Review Buku: Melejitkan Otak Lewat Gaya Menulis Bebas (Freewriting) 3 – Fast and Furious!

Tulisan ini adalah bagian ketiga dari seri sebelumnya.

Ok, setelah sedikit mengerti tentang bagaimana cara kerja otak yang selalu ingin menyensor apa yang kita tulis, di sini metode freewriting menantang kita tuk menulis secara cepat dan terus menerus.

Mengapa harus menulis secara cepat? Buku ini menjawab:

Dengan menulis secara cepat, ritme otak menjadi lebih siaga dan itu artinya kita akan lebih mudah menuangkan gagasan dalam bentuk rangkaian kata-kata. Kalau kita mengendorkan kecepatan menulis, otak akan terasa lesu dan itu akan melahirkan dua kemungkinan; Satu, kita akan berhenti menulis karena tidak bergairah lagi, dan kedua, ide-ide yang tadi kita ingat lambat-laun akan memudar sehingga menjadi sulit untuk dituangkan.

Salah satu trik agar proses menulis secara cepat ini lancar – menurut buku ini – adalah mematikan semua distraksi, atau hal-hal yang sering mengalihkan perhatian. Facebook, Twitter, email, cek statistik blog, notifikasi BB, pokoknya semua hal yang dapat memperlambat laju proses menulis di-shut down.

Trik lainnya yang tak kalah penting adalah, kita dituntut untuk berfikir secara kuantitatif. So, quantity first quality second.

Maksudnya?

Begini, sekedar sharing, saya punya pengalaman unik tentang hal ini. Menulis cepat memang belum membudaya untuk diterapkan, apalagi jika itu menyangkut tulisan yang akan dipublish di blog. Ide ada, mind map sudah jadi, tapi sejurus kemudian jari-jemari ini seperti menggantung di atas keyboard seraya bertanya-tanya: saya harus mulai dari mana nih?

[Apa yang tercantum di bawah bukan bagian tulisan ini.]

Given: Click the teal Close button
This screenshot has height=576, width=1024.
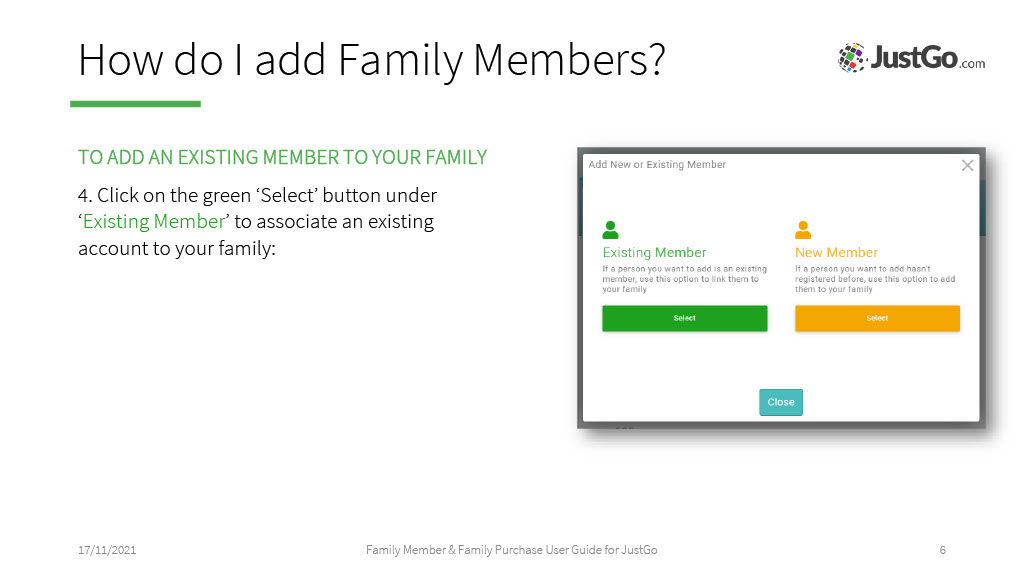Looking at the screenshot, I should [x=780, y=402].
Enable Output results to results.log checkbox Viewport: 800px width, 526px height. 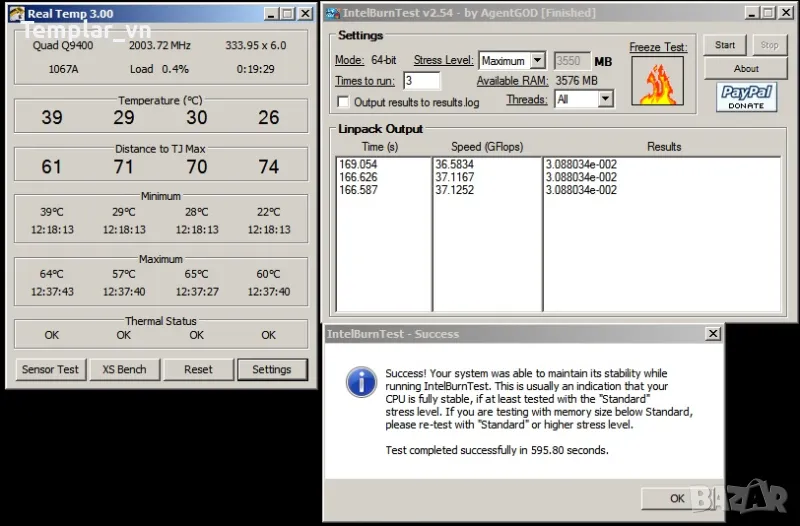tap(343, 102)
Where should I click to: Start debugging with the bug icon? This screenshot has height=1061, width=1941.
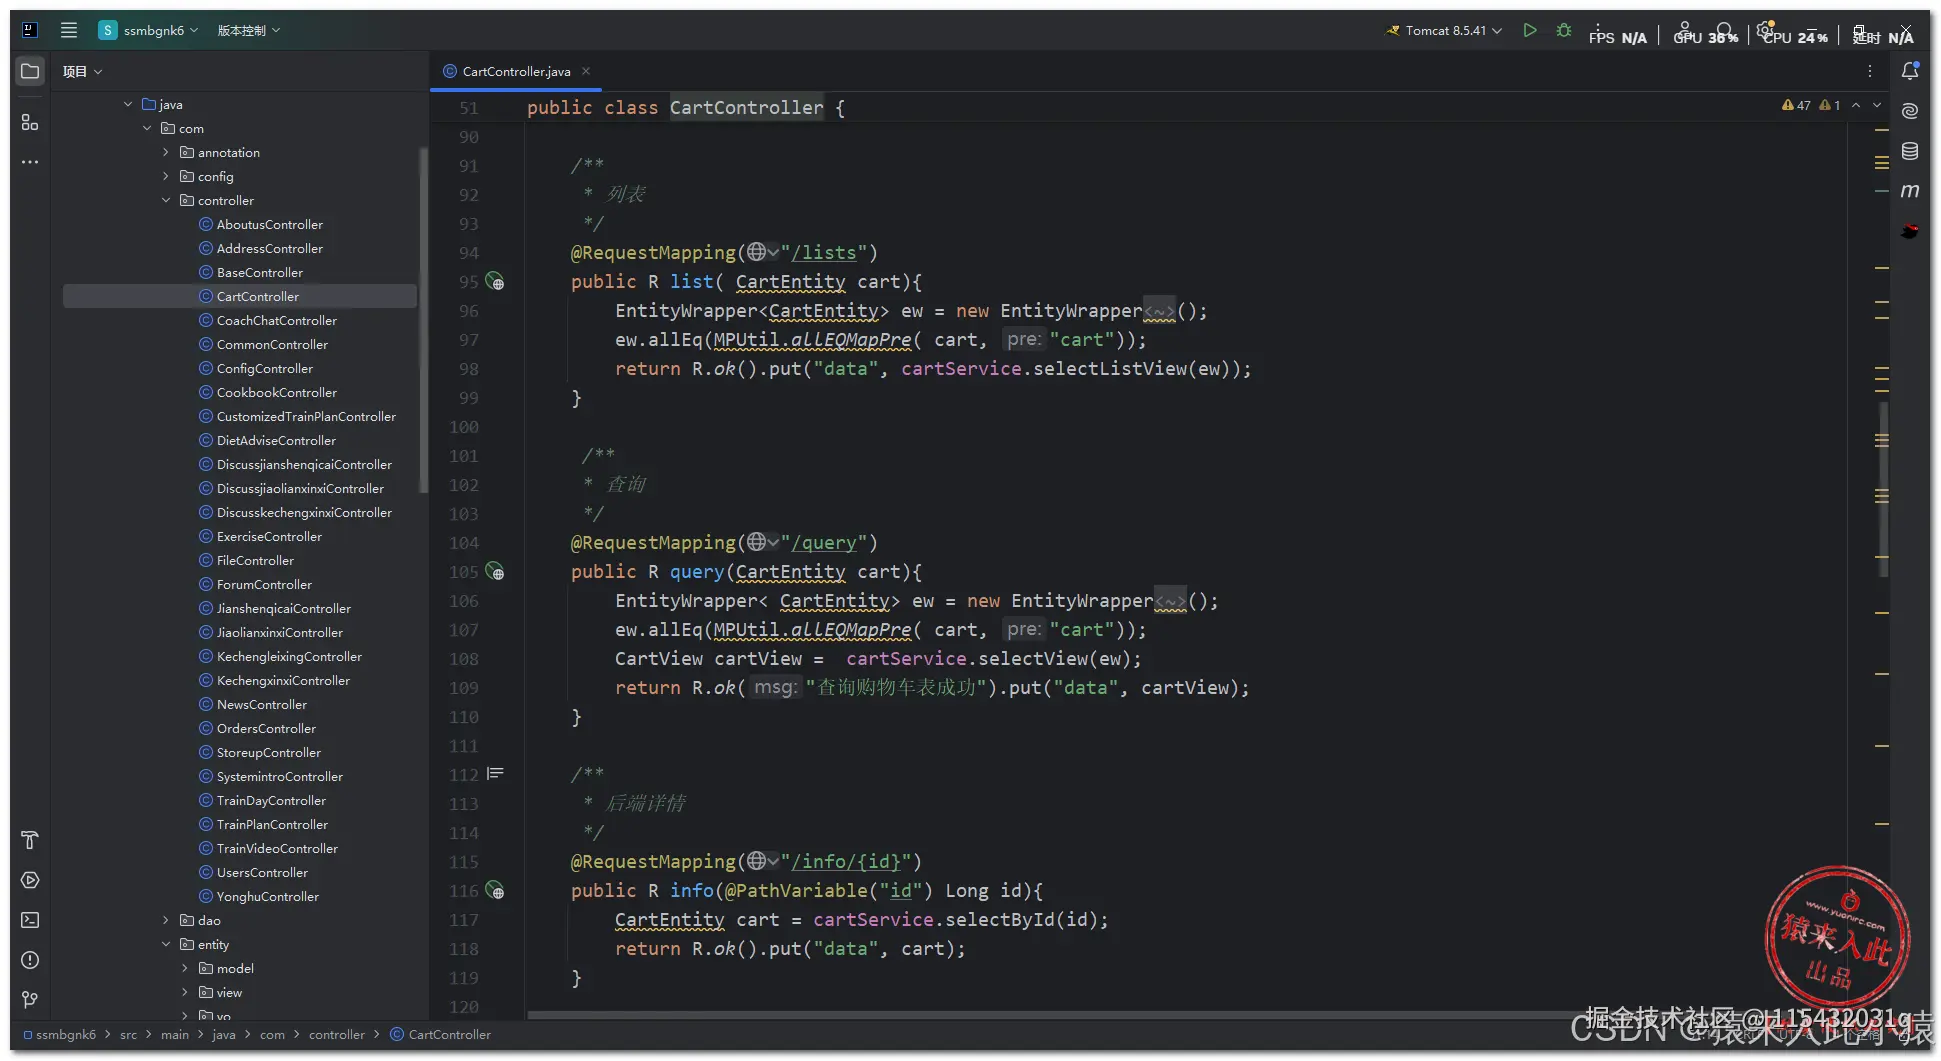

Well, kadang saya memulainya dengan sebuah fakta, kadang pertanyaan, kadang quote atau pepatah orang terkenal, atau malah kalimat-kalimat yang sebetulnya ngga nyambung dengan gagasan awal. Itu gak jadi masalah. Karena saya tahu ini akan memicu lahirnya kata-kata lain yang akan mengarah dan menyempit ke topik semula. Saya berusaha mengetik kata-kata sebanyak mungkin – walau jika dijadikan sebuah kalimat akan terlihat rancu – karena saya tahu pada akhirnya nanti kata-kata kunci pendukung ide tulisan akan muncul.

Setelah membaca buku ini, ternyata cara itu masuk juga dalam pembahasan. Ya, kualitas kalimat seharusnya tak perlu difikirkan selama kita mampu ‘memproduksi’ kata-kata sebanyak mungkin.

Berfikirlah secara kuantitatif. Itu artinya, kualitas tulisan belum menjadi poin utama. Satu-satunya yang harus diutamakan adalah jumlah kata yang berhasil kita tuangkan, entah di atas selembar kertas atau lembar kerja di layar monitor. Bayangkan dirimu sebagai sebuah pabrik besar yang memproduksi ‘kata-kata’.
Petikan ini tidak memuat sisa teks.